Начали двигать к берегу понтоны и лодки. Сперва на повозках, потом спускали в воду и тянули по речному «рукавчику» к месту переправы. Там переправочные средства распределялись по ротам пехотинцев-волынцев. В Зимнице находился корпусной командир генерал Радецкий. Участник того поистине исторического перехода русской армии через Дунай так описывает его начало:
«...Едва началось первое движение, вдруг тревога: стая диких гусей, испуганная движением понтонов, поднялась с болотвины и страшно загоготала.
Генерал в отчаянии.
— Ну, — говорит ему его начальник штаба Дмитровский, человек, бывавший на Кавказе, — дорого бы обошлись нам эти гуси, если на том берегу были бы черкесы; они, шельмы, знают, что даром гуси с таким гвалтом не поднимаются ночью с болота.
Но на том берегу всё тихо, и огоньки, кое-где мелькающие, дремлют в неподвижности.
В десять часов тревога пуще первой.
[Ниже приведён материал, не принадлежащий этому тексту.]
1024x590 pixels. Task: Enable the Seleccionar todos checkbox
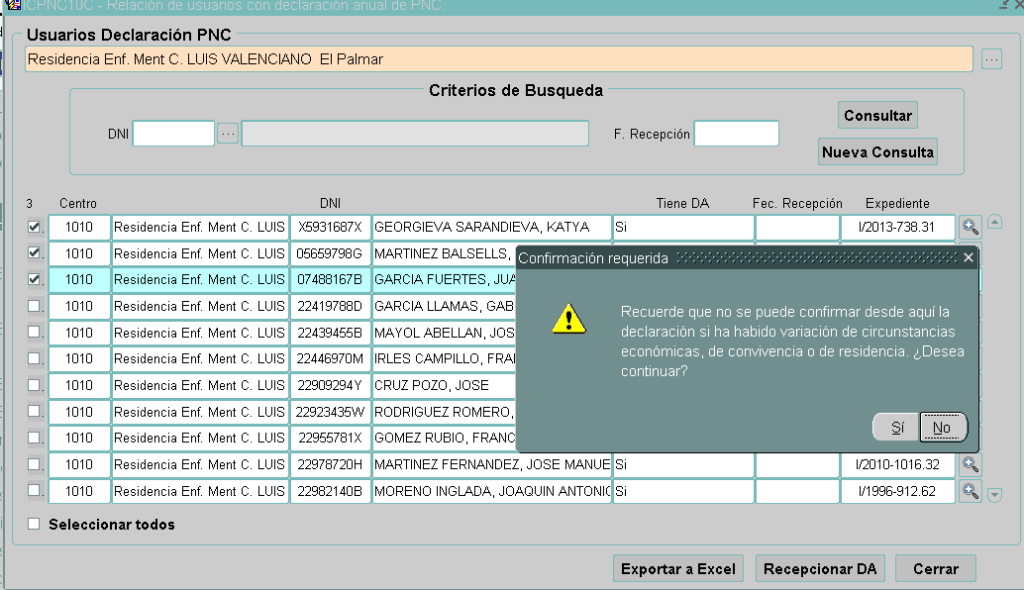34,524
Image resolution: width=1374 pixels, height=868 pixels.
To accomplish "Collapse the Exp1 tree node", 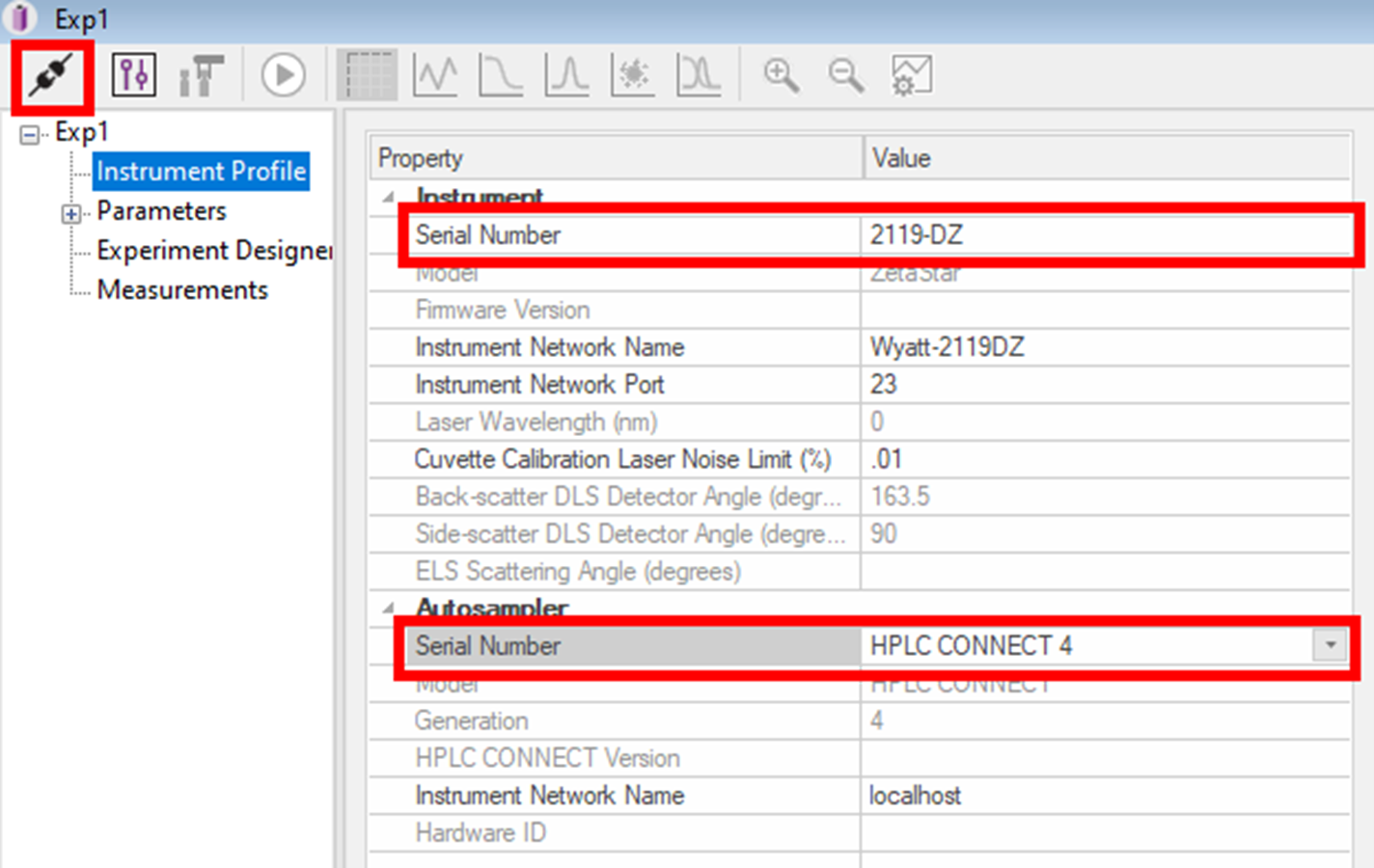I will click(x=30, y=134).
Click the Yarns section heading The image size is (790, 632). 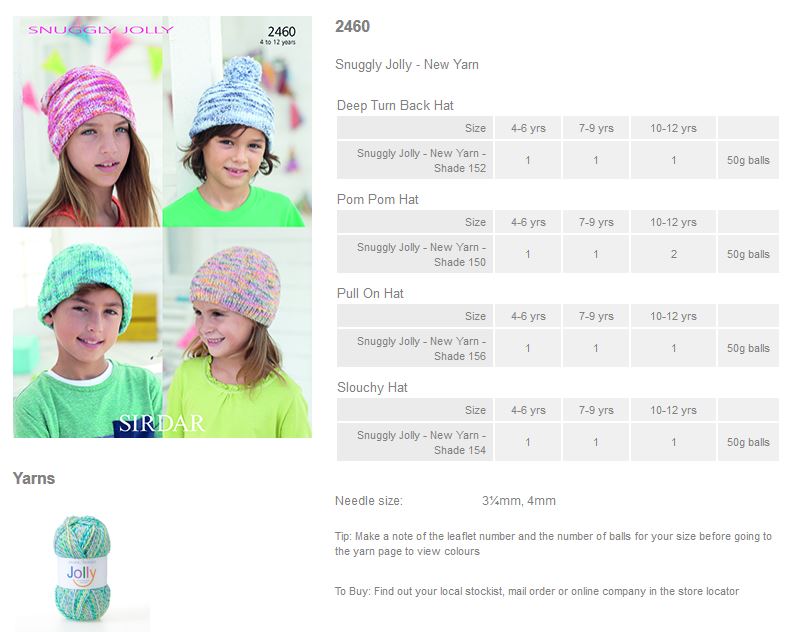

Понтоны выехали на мост. В ночной тишине вдруг раздаётся адский треск: вся земля застонала; уху, успевшему привыкнуть даже к разговору шёпотом, треск этот показался светопреставлением, за сто вёрст в окружности должен он разбудить турок.
— Бога ради, поезжайте скорее к коменданту, — говорит генерал Драгомиров своему ординарцу, — и достаньте соломы; сколько можно взять везите, хоть все крыши велите ободрать, но достаньте.
Явилась солома.
Шум стал тупее.
Понтоны проехали.
Идёт артиллерия.
Треск и шум ещё сильнее, соломы нет уже и помина.
— Ну, всё пропало, — решают генералы, — турки приготовят нам встречу, и ещё какую: притаятся, и затем пойдут.
В 11 часов ожидать и прислушиваться стало невмоготу.
— Идёмте! — сказал генерал своим и отправился к берегу.
Тут вскоре стали подходить понтоны; по мере того как они подходили, принимались связывать из них паромы.
Войска стояли на берегу.
Тишина была мёртвая; ни звука, ни взрыва голоса, ни огонька. Чуялось, что дисциплина, доверие, невольное чувство самосохранения и сознание торжественно страшной минуты действовали на каждую солдатскую душу отдельно и стояли как бы в воздухе.
Когда понтоны выстроились вдоль берега и генерал Драгомиров их осмотрел, последовало приказание пехотным войскам стать при понтонах, в порядке, прежде уже указанном.
Разместились солдатики у понтонов на берегу.
— Готовы? — спросил генерал.
— Готовы! — ответили шёпотом голоса.
— Ну, с Богом, садись.
Стали рассаживаться.
— Сели?
— Сели.
— С Богом, отчаливай.
Генерал снял фуражку, перекрестил понтоны, перекрестился сам; все солдаты тоже, сняв шапки, перекрестились.
Тихо поплыли понтоны.
Нигде ни звука...
Твёрдо были все убеждены, что турки ждут, и вот-вот сейчас раздастся адский огонь...
На берегу со своим штабом стоял генерал Радецкий...
...Когда в рассказе о переправе 15-го июня говорят о генерале Радецком так: «он присутствовал на ней от самого начала до конца и глядел на неё безмолвен и спокоен», — эти слова много значат и выражают собою крупный факт. Для всех было ясно, все чувствовали, что если корпусной так безмолвен и спокоен, значит, дело идёт как следует, а если опасность явится, то этот же корпусной сумеет их выручить!